His Majesty King Harald of Norway participated Monday in the award ceremony for the prestigious Abel Prize. The Abel Prize for 2018 was awarded to Professor Robert Langlands, the man behind the programme that connects representation theory and numerical theory mathematics at a very high level.
His Majesty the King received the prize winner in an audience at the Royal Palace before handing out the award in the official ceremony. The ceremony was held in the hall in one of the University of Oslo’s oldest buildings near the Royal Palace in the Oslo city centre.
The Abel Prize is essential within the Norwegian Academy, and there will be a number of events in the coming week related to the prize.

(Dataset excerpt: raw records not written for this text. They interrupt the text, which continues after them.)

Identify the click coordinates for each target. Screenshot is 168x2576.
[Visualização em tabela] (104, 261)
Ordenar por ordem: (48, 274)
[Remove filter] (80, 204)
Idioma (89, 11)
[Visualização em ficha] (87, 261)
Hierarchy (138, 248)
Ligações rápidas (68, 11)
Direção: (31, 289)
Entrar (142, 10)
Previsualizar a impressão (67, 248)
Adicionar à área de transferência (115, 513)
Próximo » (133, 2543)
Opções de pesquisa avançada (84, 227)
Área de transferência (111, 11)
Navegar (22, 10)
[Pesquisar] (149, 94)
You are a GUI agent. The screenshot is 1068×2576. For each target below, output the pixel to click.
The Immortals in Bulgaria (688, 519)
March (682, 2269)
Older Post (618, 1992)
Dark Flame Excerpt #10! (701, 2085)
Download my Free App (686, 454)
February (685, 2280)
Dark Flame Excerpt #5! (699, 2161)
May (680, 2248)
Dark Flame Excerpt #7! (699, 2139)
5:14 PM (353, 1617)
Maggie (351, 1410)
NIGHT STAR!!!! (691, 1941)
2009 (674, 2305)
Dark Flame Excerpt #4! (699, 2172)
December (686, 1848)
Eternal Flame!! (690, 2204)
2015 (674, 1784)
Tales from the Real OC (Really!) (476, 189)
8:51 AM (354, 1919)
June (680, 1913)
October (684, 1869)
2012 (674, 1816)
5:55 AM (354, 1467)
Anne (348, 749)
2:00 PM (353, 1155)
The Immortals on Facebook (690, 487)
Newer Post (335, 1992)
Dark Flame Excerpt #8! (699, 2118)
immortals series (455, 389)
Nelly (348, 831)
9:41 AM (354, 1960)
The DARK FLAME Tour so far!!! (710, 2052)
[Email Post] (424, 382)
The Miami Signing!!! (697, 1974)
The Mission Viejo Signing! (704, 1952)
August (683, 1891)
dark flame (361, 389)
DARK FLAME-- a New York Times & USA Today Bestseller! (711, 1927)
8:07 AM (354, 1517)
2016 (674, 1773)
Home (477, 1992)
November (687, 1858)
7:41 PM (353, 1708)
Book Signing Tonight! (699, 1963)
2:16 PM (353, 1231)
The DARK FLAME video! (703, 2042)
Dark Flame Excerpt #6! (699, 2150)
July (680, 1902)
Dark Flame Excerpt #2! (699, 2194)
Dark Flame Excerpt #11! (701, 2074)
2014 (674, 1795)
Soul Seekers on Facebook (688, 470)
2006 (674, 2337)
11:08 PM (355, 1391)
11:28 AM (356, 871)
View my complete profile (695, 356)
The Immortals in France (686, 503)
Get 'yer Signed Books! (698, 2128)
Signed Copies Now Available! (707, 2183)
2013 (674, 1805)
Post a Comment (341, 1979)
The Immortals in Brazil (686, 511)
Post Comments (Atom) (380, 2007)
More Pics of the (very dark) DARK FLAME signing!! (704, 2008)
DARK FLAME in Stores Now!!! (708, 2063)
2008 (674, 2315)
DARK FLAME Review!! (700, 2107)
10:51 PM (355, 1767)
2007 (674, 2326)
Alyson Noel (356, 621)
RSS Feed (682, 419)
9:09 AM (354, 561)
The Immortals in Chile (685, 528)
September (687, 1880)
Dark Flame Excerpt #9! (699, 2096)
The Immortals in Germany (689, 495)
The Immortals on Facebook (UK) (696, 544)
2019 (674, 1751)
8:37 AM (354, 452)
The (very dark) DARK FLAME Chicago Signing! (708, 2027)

The celebration of the Abel Prize began on Sunday. Then, flowers were laid down on the monument dedicated to Abel, which is in the Palace Park, which is located around Royal Palace in Oslo.
Before the award winner met the King in the audience, a lunch was held on the University of Oslo’s campus at Blindern. By Monday evening, it was time to celebrate the award. His Majesty the King participated in a dinner held in Oslo Town Hall to celebrate Professor Robert Langlands. At the University of Oslo, there were separate celebrations that everyone could attend.
Abel Prize winner Robert Langlands held a lecture at the University of Oslo on Tuesday.
The Abel Prize is awarded annually to international researchers who have excelled in the field of mathematics. The prize is awarded by the Norwegian Academy of Sciences, and the award ceremony is always attended with at least one member of the Royal House in a ceremony at the University of Oslo. The price is six million crowns (around 1 million US dollars).
The award winner is elected by the Abel Committee, which consists of internationally renowned mathematicians. The Abel Prize is named after Norwegian mathematician Niels Henrik Abel. Niels Abel solved different mathematical problems that others had been struggling for hundreds of years.
The Abel monument is a sculpture created by Gustav Vigeland and built in 1908 at Abelhaugen, a height southwest in the Palace Park in Oslo, in memory of the Norwegian mathematician Niels Henrik Abel (1802-1829).